Grande professionalità al servizio di una sceneggiatura trita e ritrita. A distanza di un lustro si ritorna sul copione in stile Quella Sporca Dozzina, modificando l'ambientazione dalla seconda guerra mondiale all'intelaiatura western. Ancora una volta dunque ci troviamo alle prese con una manipolo di reietti chiamati a un'azione suicida: riconquistare un fortino finito dalle mani dei nordisti a quelli dei sudisti.

Cambiano le location, ma non cambiano i contenuti, per giunta in una via già intrapresa dai vari Ammazzali Tutti... E Torna Solo, Oggi a Me... Domani a Te Un Esercito di 5 Uomini. Sorprende che dietro al progetto via sia un asso come Tonino Valerii, regista autore di molteplici spaghetti western di primissima fascia, tali da competere con la grande triade composta da Sergio Leone, Sergio Corbucci e Sergio Sollima.
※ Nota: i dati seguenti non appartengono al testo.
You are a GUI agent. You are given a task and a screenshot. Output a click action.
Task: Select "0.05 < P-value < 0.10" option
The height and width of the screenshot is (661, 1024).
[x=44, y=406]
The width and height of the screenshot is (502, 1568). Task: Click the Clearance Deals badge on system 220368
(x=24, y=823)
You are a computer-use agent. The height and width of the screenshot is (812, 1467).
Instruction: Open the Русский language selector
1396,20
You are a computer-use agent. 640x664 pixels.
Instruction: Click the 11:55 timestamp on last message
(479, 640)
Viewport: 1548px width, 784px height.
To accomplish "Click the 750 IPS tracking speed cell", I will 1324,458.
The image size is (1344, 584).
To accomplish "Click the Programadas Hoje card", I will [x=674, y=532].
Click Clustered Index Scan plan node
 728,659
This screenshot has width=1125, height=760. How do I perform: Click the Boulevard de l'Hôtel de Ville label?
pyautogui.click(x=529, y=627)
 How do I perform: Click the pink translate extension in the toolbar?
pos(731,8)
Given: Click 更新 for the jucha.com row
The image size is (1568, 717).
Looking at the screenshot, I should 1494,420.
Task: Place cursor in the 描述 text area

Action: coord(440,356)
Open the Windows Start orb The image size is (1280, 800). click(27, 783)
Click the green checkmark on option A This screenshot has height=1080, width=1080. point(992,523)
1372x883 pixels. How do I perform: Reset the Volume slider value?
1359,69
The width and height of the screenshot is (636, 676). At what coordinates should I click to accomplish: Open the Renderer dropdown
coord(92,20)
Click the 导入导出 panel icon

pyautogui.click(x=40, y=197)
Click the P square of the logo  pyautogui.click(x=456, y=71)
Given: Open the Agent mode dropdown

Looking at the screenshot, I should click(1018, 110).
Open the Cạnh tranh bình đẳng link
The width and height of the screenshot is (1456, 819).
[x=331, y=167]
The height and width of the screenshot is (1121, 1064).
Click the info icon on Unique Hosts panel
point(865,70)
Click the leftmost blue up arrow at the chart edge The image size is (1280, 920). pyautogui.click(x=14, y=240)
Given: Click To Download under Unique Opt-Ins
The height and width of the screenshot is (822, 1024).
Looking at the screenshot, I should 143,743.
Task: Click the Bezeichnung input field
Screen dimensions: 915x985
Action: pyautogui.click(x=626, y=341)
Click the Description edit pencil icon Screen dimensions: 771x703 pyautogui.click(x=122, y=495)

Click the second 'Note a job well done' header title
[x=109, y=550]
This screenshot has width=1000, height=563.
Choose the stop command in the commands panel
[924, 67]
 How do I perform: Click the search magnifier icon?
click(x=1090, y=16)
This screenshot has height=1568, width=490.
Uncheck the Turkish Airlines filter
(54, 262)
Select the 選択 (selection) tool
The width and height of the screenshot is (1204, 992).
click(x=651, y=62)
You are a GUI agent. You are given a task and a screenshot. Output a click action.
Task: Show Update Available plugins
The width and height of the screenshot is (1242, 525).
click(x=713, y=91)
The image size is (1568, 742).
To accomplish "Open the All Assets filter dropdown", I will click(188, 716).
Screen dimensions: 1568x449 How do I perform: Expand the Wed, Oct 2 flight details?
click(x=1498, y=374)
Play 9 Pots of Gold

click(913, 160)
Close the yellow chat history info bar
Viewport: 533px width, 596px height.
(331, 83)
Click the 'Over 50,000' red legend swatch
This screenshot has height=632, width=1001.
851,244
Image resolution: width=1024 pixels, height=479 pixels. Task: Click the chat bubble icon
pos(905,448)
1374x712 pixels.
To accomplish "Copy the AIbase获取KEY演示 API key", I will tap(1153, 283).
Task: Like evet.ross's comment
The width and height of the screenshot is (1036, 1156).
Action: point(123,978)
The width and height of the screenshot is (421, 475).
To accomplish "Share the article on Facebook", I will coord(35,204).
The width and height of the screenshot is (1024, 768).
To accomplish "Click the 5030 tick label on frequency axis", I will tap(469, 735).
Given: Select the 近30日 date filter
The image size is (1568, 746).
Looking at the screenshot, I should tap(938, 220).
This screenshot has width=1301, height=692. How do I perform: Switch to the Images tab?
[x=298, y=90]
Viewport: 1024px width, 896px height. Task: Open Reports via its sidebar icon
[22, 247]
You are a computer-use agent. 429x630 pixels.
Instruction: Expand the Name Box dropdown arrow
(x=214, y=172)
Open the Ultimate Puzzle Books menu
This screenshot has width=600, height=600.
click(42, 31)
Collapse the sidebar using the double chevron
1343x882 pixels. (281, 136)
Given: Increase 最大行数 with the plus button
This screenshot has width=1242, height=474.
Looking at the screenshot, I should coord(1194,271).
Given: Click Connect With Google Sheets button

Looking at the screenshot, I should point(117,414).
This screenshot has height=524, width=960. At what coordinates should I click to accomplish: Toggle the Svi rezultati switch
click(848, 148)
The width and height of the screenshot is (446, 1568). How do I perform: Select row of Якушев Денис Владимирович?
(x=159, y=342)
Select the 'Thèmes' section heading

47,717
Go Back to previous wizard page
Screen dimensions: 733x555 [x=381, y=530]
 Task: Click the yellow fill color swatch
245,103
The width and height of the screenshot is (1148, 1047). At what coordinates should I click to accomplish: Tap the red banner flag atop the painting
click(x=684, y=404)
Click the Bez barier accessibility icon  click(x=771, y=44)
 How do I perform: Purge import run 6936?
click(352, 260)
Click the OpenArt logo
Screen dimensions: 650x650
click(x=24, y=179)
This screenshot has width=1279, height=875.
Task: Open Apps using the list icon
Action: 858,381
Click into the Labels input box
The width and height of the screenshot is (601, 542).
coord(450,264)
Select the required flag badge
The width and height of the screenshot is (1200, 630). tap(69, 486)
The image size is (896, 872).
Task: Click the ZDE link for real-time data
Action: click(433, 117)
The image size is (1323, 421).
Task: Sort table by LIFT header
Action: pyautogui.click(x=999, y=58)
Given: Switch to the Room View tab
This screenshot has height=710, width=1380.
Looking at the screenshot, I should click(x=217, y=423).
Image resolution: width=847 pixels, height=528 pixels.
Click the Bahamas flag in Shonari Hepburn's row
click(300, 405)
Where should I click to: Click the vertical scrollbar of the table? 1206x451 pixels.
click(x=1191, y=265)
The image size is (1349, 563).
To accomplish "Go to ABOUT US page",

Non a caso l'anno dopo girerà il ben più riuscito Il Mio Nome è Nessuno, un piccolo grande capolavoro.

Sorprende ancor di più la presenza di un cast che annovera star hollywoodiane del calibro di James Coburn (reduce da Giù la Testa) e Telly Savalas, oltre all'immenso Bud Spencer e al tedesco René Kolldehoff (il colonnello che era solito dire ne, Lo Chiamavano Bulldozer: "Sa qual'è il mio peggior difetto?)", a corredo di un cast artistico di bravi caratteristi (c'è anche il leoniano Benito Stefanelli, in un ruolo più ampio del solito). Dunque premesse altissime, disattese in parte da un copione che non ha nulla di innovativo. Resta una bella azione, tutta concentrata nella parte finale (esplosioni e smitragliate a non finire) all'interno di un fortino assai scenografico, e delle interpretazioni che sostengono da sole il film. Si ricorda anche la caratterizzazione del personaggio di Telly Savalas, solito accendere fiammiferi sui genitali di una statuetta classicheggiante tanto da averli resi neri (peccato che il suo sia un ruolo piuttosto circoscritto). 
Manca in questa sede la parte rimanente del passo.